| It's All About The Goop

By Lacy Schoen

Am I the only one that gets that it’s all about the goop that goes with food that makes it good? Sauces, dips, toppings, spices - they are essential to food joy. I get frustrated when waiters fail to recognize this. I am overjoyed when they are enlightened.

I am a huge chicken wing fan. They are the perfect low carb food - a must for my diet. When I learned meat, cheese and RANCH DRESSING were on the approved list of low carb delights, I threw a party. THIS is going to be easy, I thought. But it’s not always easy. Why? Because servers don’t get it.

Chicken wings require a slew of ranch dressing. Not a hint. Not a dab. We’re talking a vat of ranch. The measly amount they include is like a “shot” of ranch. WTH? One wing takes up half the shot! No good. I always ask for extra. Then they stupidly bring two shots - good for exactly four wings. I’ve got 10 wings. Still grossly under ranched!

Last night, as I agitatedly ordered my THIRD shot of ranch, my disgust must have shown through and irritated my waiter. He returned with a bowl of ranch and slammed it down with attitude. I had to smile - I thought, “NOW we’re talkin.” I wore him down with my repeated reload requests - but he should have known. Wings are nothing without ranch. Whatever it takes, I thought. What ever it takes.

Good food is all about the runny stuff that goes on it. Tacos? Need that white stuff. Popcorn? No good without butter flavored grease. (Fun fact - grease is on my approved list!) Chips? What can I say? Chips are good for two things - conveying salt and salsa into my mouth. Otherwise - irrelevant. Pasta? There are so many sauces - cheesy, tomato-y, sausage-y…doesn’t matter, it’s all about the goop. And goop is on my Atkins approved list! Look it up. It says, “Goop - zero carbs.”

Of course, there are a few exceptions.
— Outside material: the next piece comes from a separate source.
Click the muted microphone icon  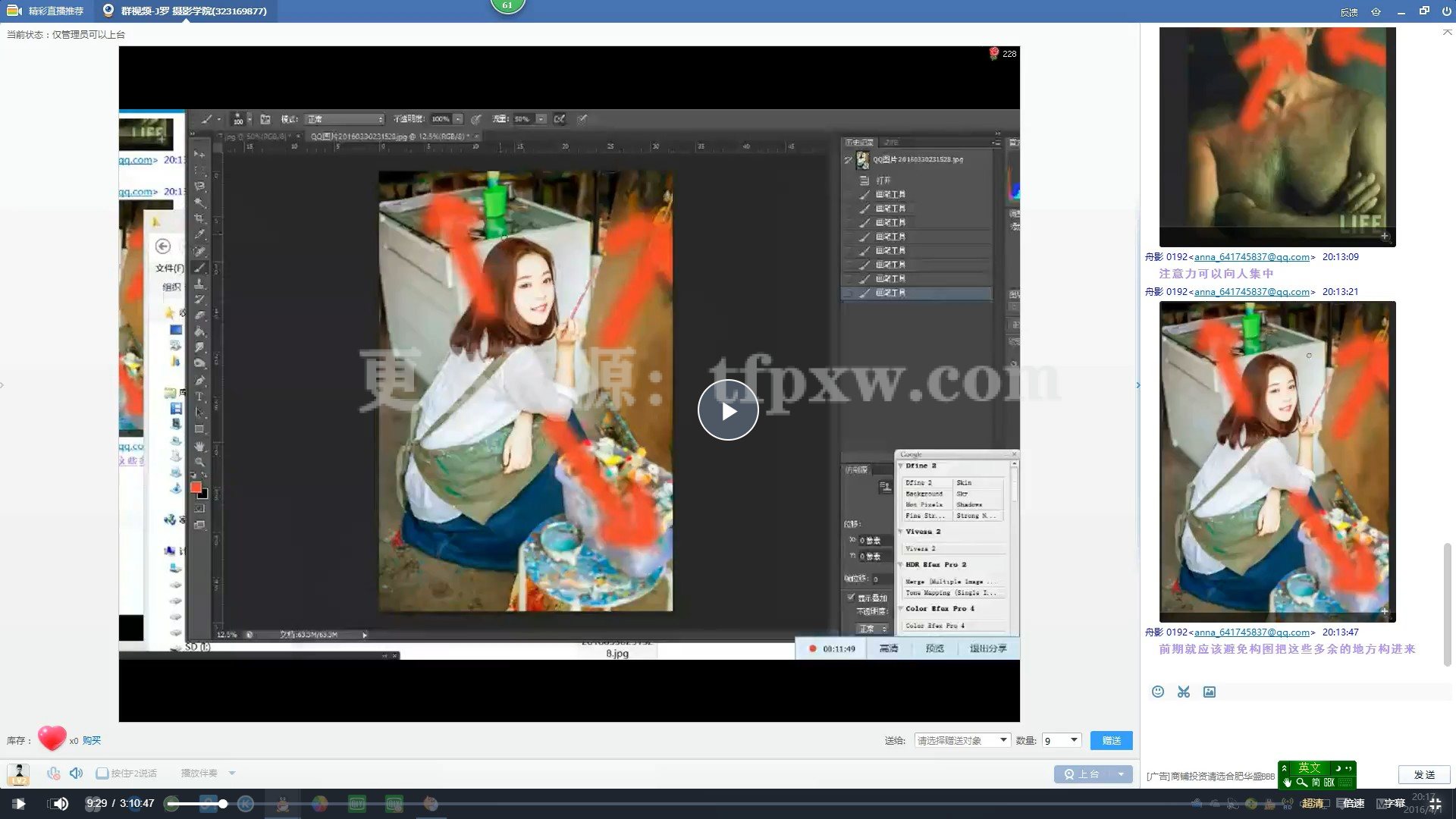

Gravy is out the door - but I don’t care. I replace gravy with cheese. Happy mouth, happy eating. When I order my burger, I order it with no bun and double drippy cheese. I can do that. And, I MUST have a side of - you guessed it - ranch dressing. It’s that - or Chipotle mayonnaise. Yumm. Also a low carb goop.

And what about all those sampler platters? I can’t eat many of them (except the wings, of course) because some dummy thinks putting flour batter on everything is a good idea. I’ll take the grease deep fry, but the batter? - not cool! This puts me out of the game. But I digress.

Moving on - those sampler platters are all about the goop. Do you EVER see anyone just pop a little piece of calamari, or a zucchini stick in their mouth without dousing it in dip - marinara, tartar sauce, cocktail sauce? No. You don’t.

The grand daddy of the goop family? Mezza, or good ole hummus. These flavored pastes are the main course. They oust other goops because they ARE the meal. Similar to salsa - but more substantial, these goops stand up and say, “Hey, little pita chip - you’re old news. I’m the main attraction!” Mediterranean restaurants get this. There’ll be no fighting to get enough goop from them. Yay! You can relax.

And sushi. I don’t care what anyone says, it’s nothing without soy sauce and wasabi. Sushi is merely a lonely hunk of floppy fish without it. I think soy and wasabi are second on my list of faves, after ranch. You’ll have no trouble getting enough of this. They let YOU administer the portions. Bravo!

Nuts fall into the “spice“ category, and they are all about the spicy additive. When I eat raw almonds, my mouth says, “Stop! And don’t come back until you give me something that makes my buds dance!” So, I comply. Almonds joyfully come with an array of spices like wasabi (Perfect), smokehouse, garlic - and the list goes on. Thank god - Blue Diamond gets it. And, there is enough spice in each bag - you just have to shake it around regularly to coat every nut.

Why is all this goop talk important? Well, technically I guess it’s not compared to world peace and the national deficit. But, the next time you enjoy a good meal - take a moment and see if your enthusiasm is all about the goop. And if it is, will you please join me in getting the word out? Together, we’ll build an army of goop advocates. Then maybe I can get enough ranch dressing with my wings. Thanks for your assistance. Life is good.